Immediately after assuming power, the government of Nawaz Sharif came up with two policy decisions: pay half a trillion rupees (just under $5 billion) to energy companies and announce a new power policy. Both steps are aimed at resolving problems plaguing the companies belonging to the energy chain and bringing change to Pakistan’s energy mix to optimize the average cost of electricity generation.
Pakistan’s woes have been exacerbated by its excessive reliance on thermal power plants, mainly using furnace oil. Two factors contributed to the emergence of this situation: a change in lenders from the public to private sector, and Pakistan’s failure to complete a hydroelectric project in recent decades. The last mega dam, Tarbella, was completed in the mid seventies and no other dam has been constructed since. After the signing of the Indus Water Treaty with India, Pakistan was required to complete construction of one mega-size hydroelectricity plant per decade to ensure year-round availability of low cost electricity and irrigation water.
Over 30% of Pakistan’s power is from the burning of imported furnace oil. Rising oil prices have resulted in the weakening of Pakistan’s currency, further increasing the price of keeping the power on. Furthermore, Pakistan lacks the capital and technology to harness its own energy resources. The country’s GDP growth is only around 3%, too slow to help the economy. To make matters worse, violence around the country has forced the government to allocate about one-fifth of its funds to the military, capital that could be used for the energy infrastructure. Pakistan can neither afford to keep electricity flowing using the current system nor pay to develop alternative sources of energy.
Theft and debt have also exacerbated Pakistan’s ability to pay its power bills. Ordinary citizens rig power meters to charge lower prices, illegally attach wires to power lines, and pay some private sector businesspeople in advance for more than double the amount of electricity they provide. The Pakistani government is also subsidizing the cost of electricity, keeping the price below the cost of production. Essentially, energy generation companies owe the oil importers money, the distribution companies owe money to the energy generation companies, and consumers owe the distribution companies money.

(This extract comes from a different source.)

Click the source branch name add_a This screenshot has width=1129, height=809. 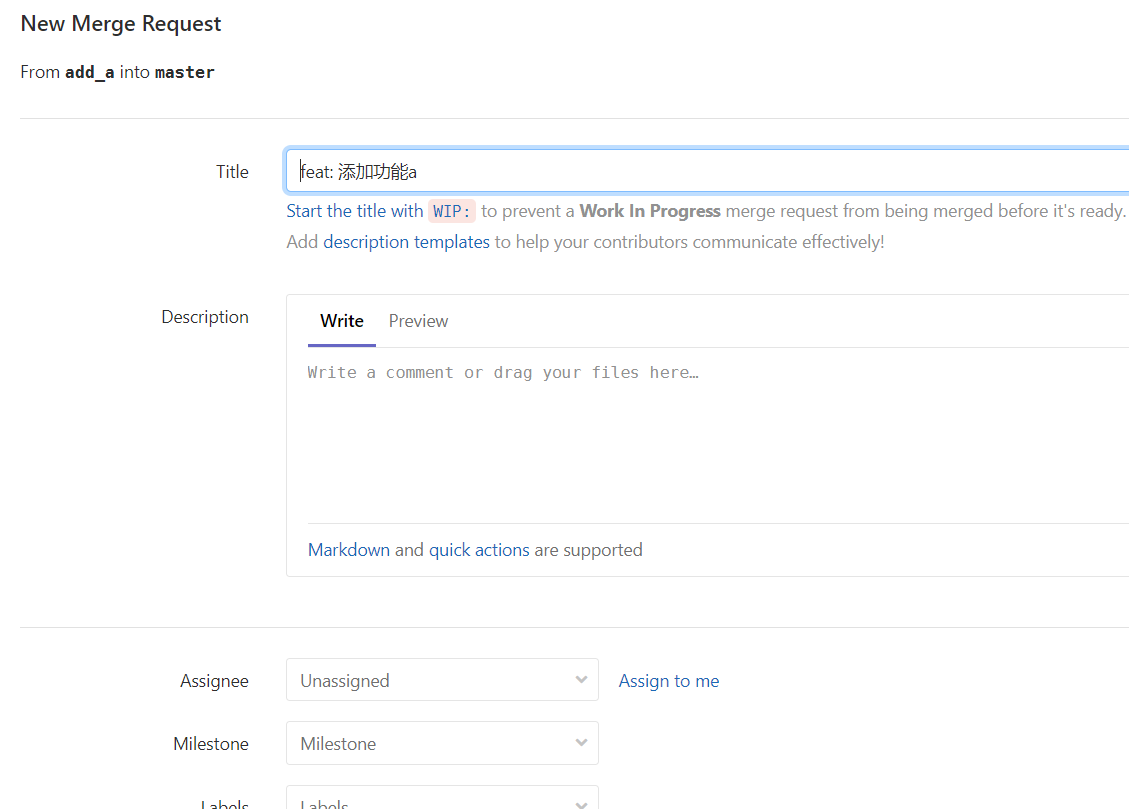[90, 72]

Resolving Pakistan’s energy crisis will thus require political will, additional funding, and new power-generation sources. As the country lacks significant internal sources of revenue, opportunities exist for international donors to finance its energy recovery. The United States already provides a considerable amount of energy assistance to Pakistan, with Congress having released nearly $300 million in new energy aid last summer alone. However, indigenous energy solutions should not simply be discarded, and the Pakistani government should explore the Thar coalfields and alternative energy sources, among other options.